§ Reading text:
# # # # #

Coupon collector problem
Suppose you have a bag of balls labeled 1 through 1,000. You draw draw balls one at a time and put them back after each draw. How many draws would you have to make before you’ve seen every ball at least once?
This is the coupon collector problem with N = 1000, and the expected number of draws is
N HN
where
HN = 1 + 1/2 + 1/3 + … + 1/N
is the Nth harmonic number.
As N increases, HN approaches log(N) + γ where γ = 0.577… is the Euler-Mascheroni constant, and so the expected time for the coupon collector problem is approximately
N (log(N) + γ).
Consecutive draws
Now suppose that instead of drawing single items, you draw blocks of consecutive items. For example, suppose the 1,000 balls are arranged in a circle. You pick a random starting point on the circle, then scoop up 10 consecutive balls, then put them back. Now how long would it take to see everything?
By choosing consecutive balls, you make it harder for a single ball to be a hold out. Filling in the holes becomes easier.
Bucketed problem
Now suppose the 1,000 balls are placed in 100 buckets and the buckets are arranged in a circle. Now instead of choosing 10 consecutive balls, you choose a bucket of 10 balls. Now you have a new coupon collector problem with N = 100.

# # # # #

§ Available data:
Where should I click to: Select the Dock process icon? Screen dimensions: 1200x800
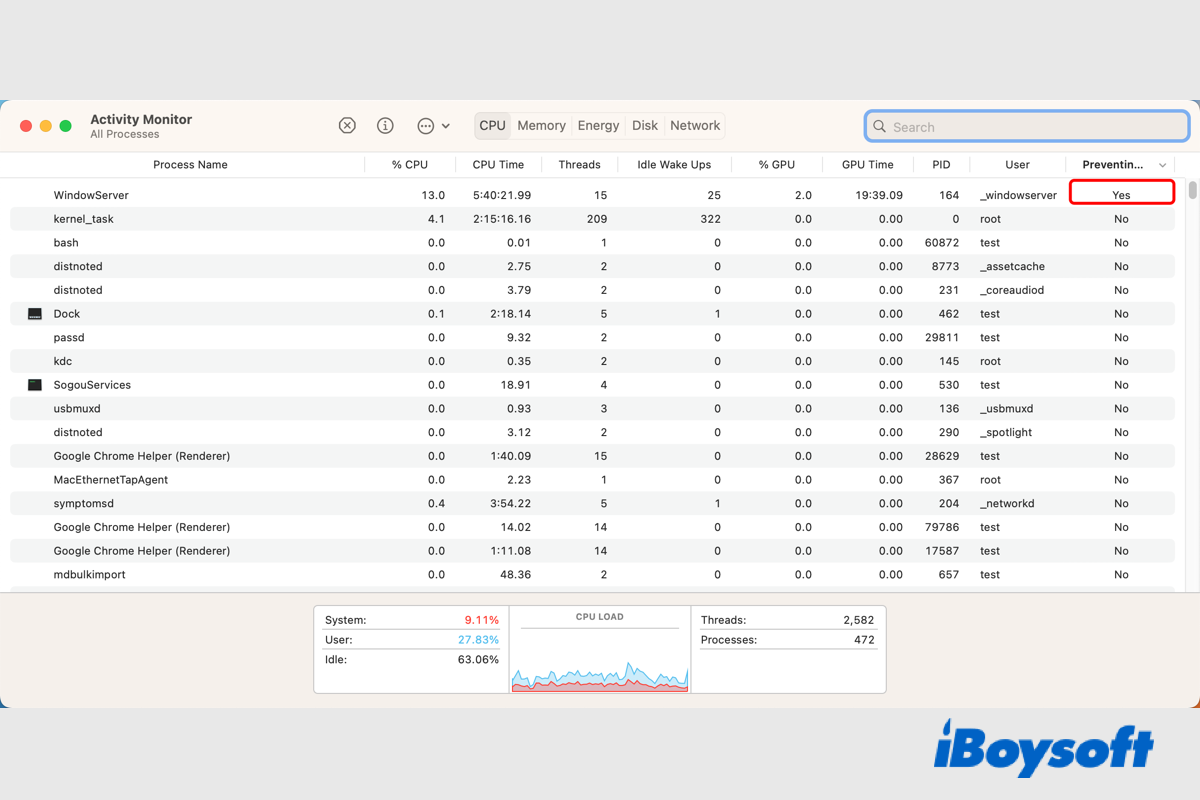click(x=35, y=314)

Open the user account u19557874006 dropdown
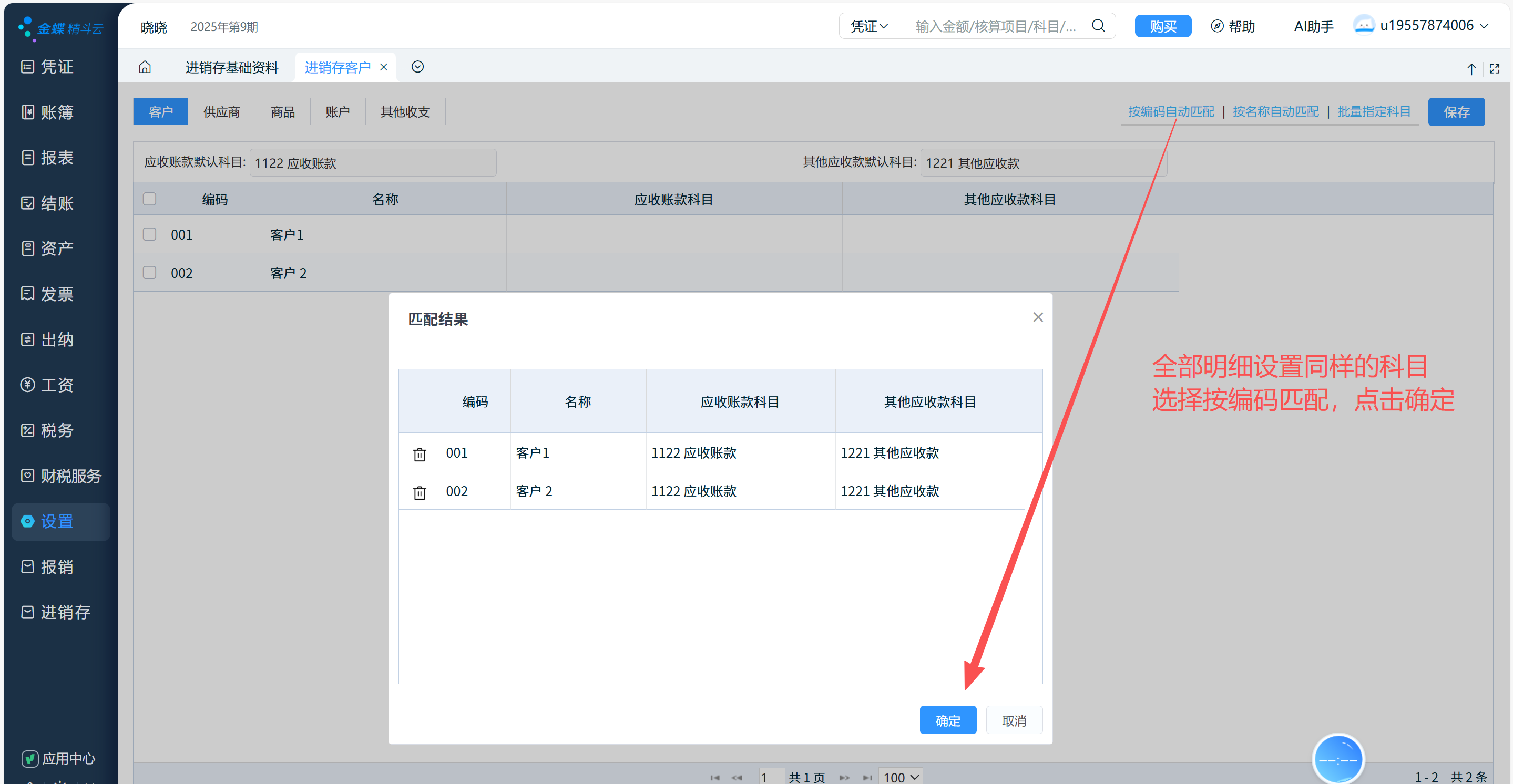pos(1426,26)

# # # # #

§ Tasks to complete:
1/ Answer these questions from the coupon collector text:
(a) What value does the text give for the Euler-Mascheroni constant γ?
(b) In the consecutive-draws version, how many consecutive balls are scooped up at a time?
(c) In the bucketed version, how many buckets are the 1,000 balls placed in?
2/ Please write out the passage of the coupon collector text between "As N increases, HN" and "to see everything?", inclusive.

§ Solved problems:
1/
(a) 0.577…
(b) 10
(c) 100

2/
As N increases, HN approaches log(N) + γ where γ = 0.577… is the Euler-Mascheroni constant, and so the expected time for the coupon collector problem is approximately
N (log(N) + γ).
Consecutive draws
Now suppose that instead of drawing single items, you draw blocks of consecutive items. For example, suppose the 1,000 balls are arranged in a circle. You pick a random starting point on the circle, then scoop up 10 consecutive balls, then put them back. Now how long would it take to see everything?